*Exercise details*:
Count the lines in the material below that contain the string "icon", treating uppercase and lowercase as different. Reply with the number alone.

═══ Material provided

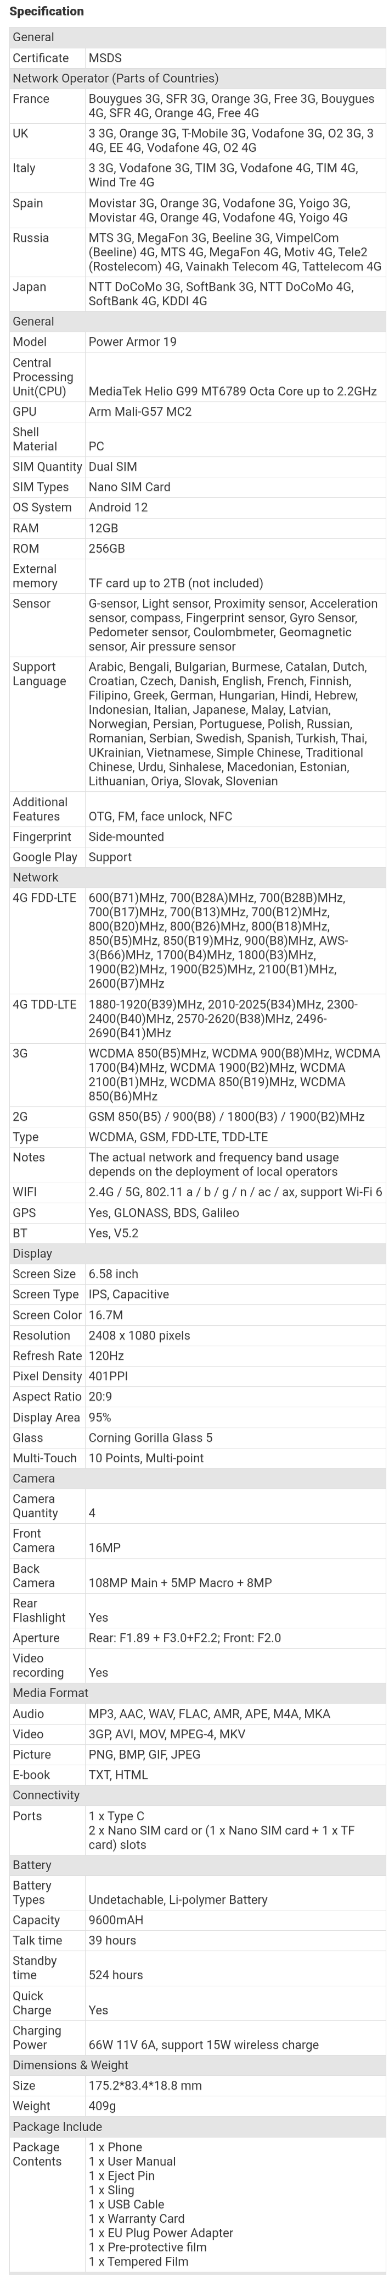Select the Back Camera 108MP value

[x=180, y=1583]
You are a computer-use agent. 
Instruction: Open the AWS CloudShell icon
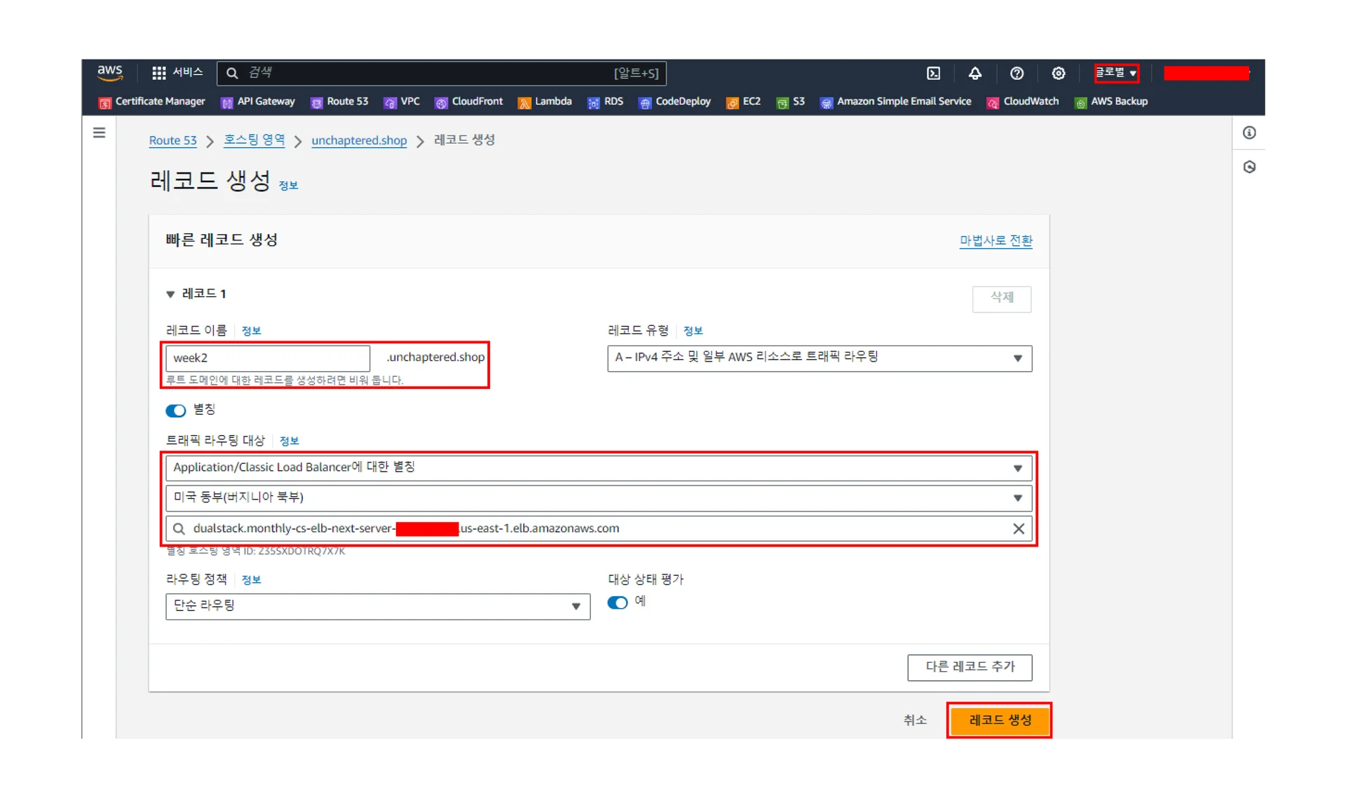pos(933,74)
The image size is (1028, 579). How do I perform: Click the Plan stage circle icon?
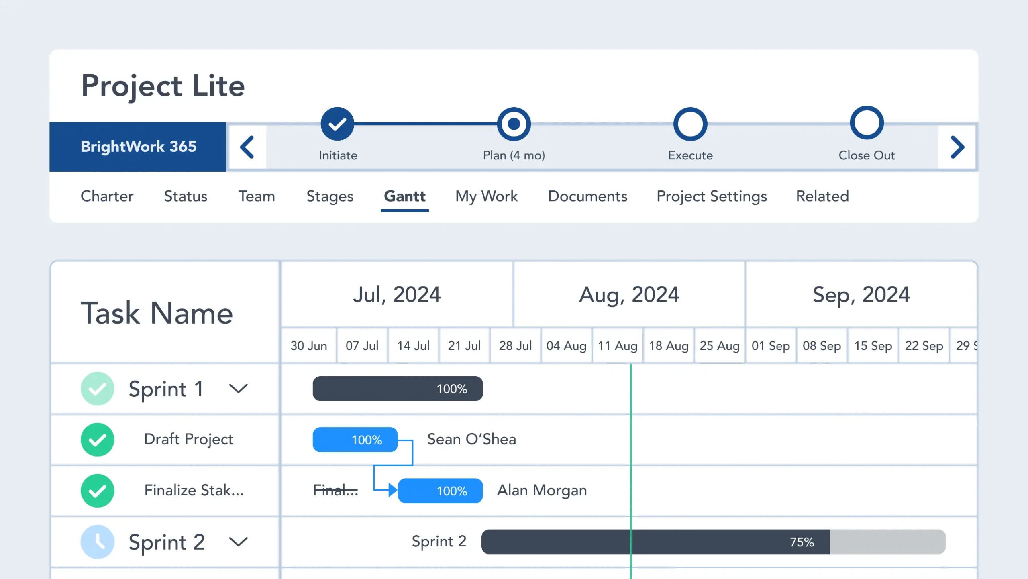pyautogui.click(x=514, y=124)
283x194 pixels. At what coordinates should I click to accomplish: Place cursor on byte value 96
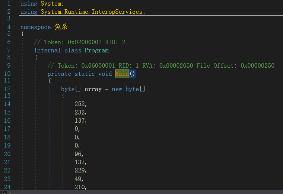78,154
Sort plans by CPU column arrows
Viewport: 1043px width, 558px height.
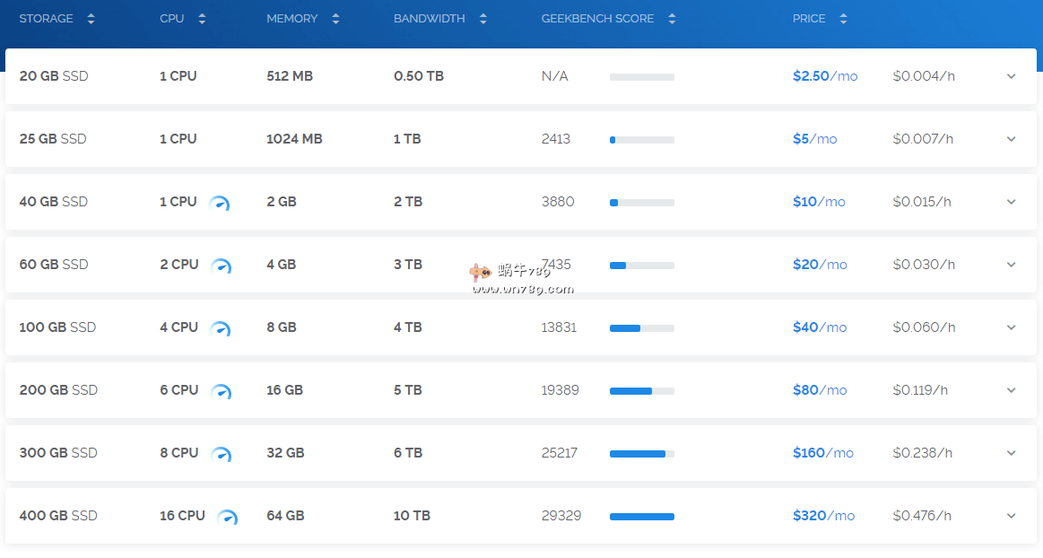(202, 19)

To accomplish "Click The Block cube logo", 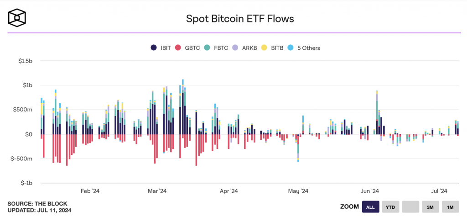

══════

*Problem solution*:
2